Quattro sono i principali punti di critica. Primo. L’Unione europea, a proposito di politiche volte a combattere il riscaldamento globale, è responsabile di meno del 10 per cento delle emissioni globali (in continua diminuzione) e senza un accordo internazionale che coinvolga in modo vincolante economie come quella cinese e indiana lo sforzo europeo serve a poco. Secondo. La tassazione sulle importazioni a maggiore intensità di CO2, al contrario, rischia di produrre una guerra commerciale e certamente di aumentare i costi per l’economia e i consumatori europei. Terzo. Interi settori produttivi in cui l’Europa eccelle, l’automotive innanzitutto, corrono il rischio di essere spazzati via. Lufthansa è infuriata per la tassazione sui voli aerei che favorisce tutte le compagnie extracomunitarie. Quarto. La botta per i consumatori europei corre anch’essa il rischio di essere rilevante con nuove tassazioni, oltre a quelle storiche sulla CO2, che coinvolgerebbero persino i sistemi di riscaldamento domestico.

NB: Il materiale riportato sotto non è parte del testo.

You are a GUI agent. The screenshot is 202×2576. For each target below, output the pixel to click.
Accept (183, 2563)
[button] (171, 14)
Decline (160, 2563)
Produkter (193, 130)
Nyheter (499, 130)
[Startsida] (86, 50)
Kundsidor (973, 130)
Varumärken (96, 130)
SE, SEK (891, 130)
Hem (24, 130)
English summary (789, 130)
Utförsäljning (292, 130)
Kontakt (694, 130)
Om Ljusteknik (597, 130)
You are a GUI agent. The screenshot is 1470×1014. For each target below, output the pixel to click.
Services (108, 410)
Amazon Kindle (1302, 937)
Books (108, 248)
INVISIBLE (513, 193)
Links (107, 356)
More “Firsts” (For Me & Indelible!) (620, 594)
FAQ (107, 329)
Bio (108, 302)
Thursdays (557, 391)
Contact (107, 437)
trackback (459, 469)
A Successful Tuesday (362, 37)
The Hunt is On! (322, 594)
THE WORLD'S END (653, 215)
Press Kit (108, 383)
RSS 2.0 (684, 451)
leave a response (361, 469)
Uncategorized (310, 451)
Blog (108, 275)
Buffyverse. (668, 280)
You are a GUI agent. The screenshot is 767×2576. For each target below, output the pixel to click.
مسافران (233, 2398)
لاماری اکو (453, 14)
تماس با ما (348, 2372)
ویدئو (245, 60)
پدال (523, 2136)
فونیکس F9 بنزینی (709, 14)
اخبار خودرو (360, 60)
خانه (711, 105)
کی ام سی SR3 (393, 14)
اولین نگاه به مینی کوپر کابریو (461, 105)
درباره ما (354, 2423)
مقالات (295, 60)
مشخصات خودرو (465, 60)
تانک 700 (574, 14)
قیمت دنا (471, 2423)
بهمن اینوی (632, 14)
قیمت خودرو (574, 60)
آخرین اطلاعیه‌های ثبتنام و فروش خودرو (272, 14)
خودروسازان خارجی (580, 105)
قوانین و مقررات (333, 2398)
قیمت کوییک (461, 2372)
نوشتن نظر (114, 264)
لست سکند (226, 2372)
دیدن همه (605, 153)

L’Ue promette sussidi ai settori colpiti, ma questo non fa che rafforzare le obiezioni contro un’Unione che sempre più, anziché affidarsi a sistemi di mercato, pretende insieme di dettare le regole e distribuire premi e punizioni. All’origine di questo spericolato balzo in avanti vi sono due scelte. Innanzitutto si è deciso di continuare ad alzare l’asticella degli obiettivi e contemporaneamente ridurre il tempo per perseguirli. E’ evidente che in questo modo la curva discendente auspicata diventa sempre più ripida e spericolata. Inoltre l’Ue sembra avere messo nel cassetto il principio della neutralità tecnologica a favore di scelte molto “sexy”, ma di efficacia dubbia. Si è passati, per capirci, dal principio per cui “non importa di che colore sono i gatti purché acchiappino i topi” al principio “non importa se i gatti acchiappano i topi purché siano gatti verdi”. Un esempio è la discussione metafisica che si sta svolgendo in sede europea sul concedere o meno l’etichetta green all’energia nucleare. La Francia infuriata fa notare che grazie a essa possiede di gran lunga la più bassa intensità al mondo di CO2. Vale a dire la minore quantità di CO2 prodotta per unità di pil. Che senso ha penalizzarla quando la Germania per chiudere le sue centrali nucleari ha dovuto rafforzare la sua produzione a carbone? C’entra forse con il fatto che il gatto verde tedesco è cresciuto nei sondaggi elettorali? Un altro esempio è la scelta fatta a favore esclusivo dell’idrogeno verde anche contro il cosiddetto idrogeno blu. Vale a dire un prodotto che costa 7 volte in meno e che utilizzando il sequestro di CO2 lo fa senza alcuna emissione aggiuntiva. Molti fanno notare che scelte di questo genere, come per esempio anche alzare ulteriormente l’asticella degli obiettivi per le rinnovabili non appoggiate da filiere produttive europee, o quella di penalizzare le compagnie prolifere europee a fronte di consumi di petrolio sempre in crescita nel mondo comporterà il trasferimento di enormi fette di ricchezza fuori dall’Europa senza alcun vantaggio ambientale.
Una strada alternativa più moderata e realista dovrebbe poggiare su diversi presupposti. Prima di tutto una completa neutralità tecnologica che consenta di mettere in campo ogni utile tecnologia con un rapporto costi/benefici migliore. Una completa neutralità fiscale che rimetta nelle tasche di cittadini e imprese ogni euro di tasse ambientali in più, senza burocratiche intermediazioni. E infine uno sforzo ben maggiore in ricerca e sviluppo senza alcuna preclusione. Nucleare sempre più pulito, sistemi di accumulo dell’elettricità, tecnologie di confinamento ed estrazione della CO2, ulteriore efficientemente dei motori termici sia per autotrazione che per produzione energetica. La discussione è appena iniziata, il disastro generato dalle alluvioni in Germania costringerà l’Europa ad entrare ancora di più nella carne viva dei problemi e molte cose cambieranno quando i cittadini cominceranno ad avvertire i colpi. Specie quando si dovrà tornare a un certo rigore di bilancio con l’addio a deficit troppo facili. Si fa presto a dire verde.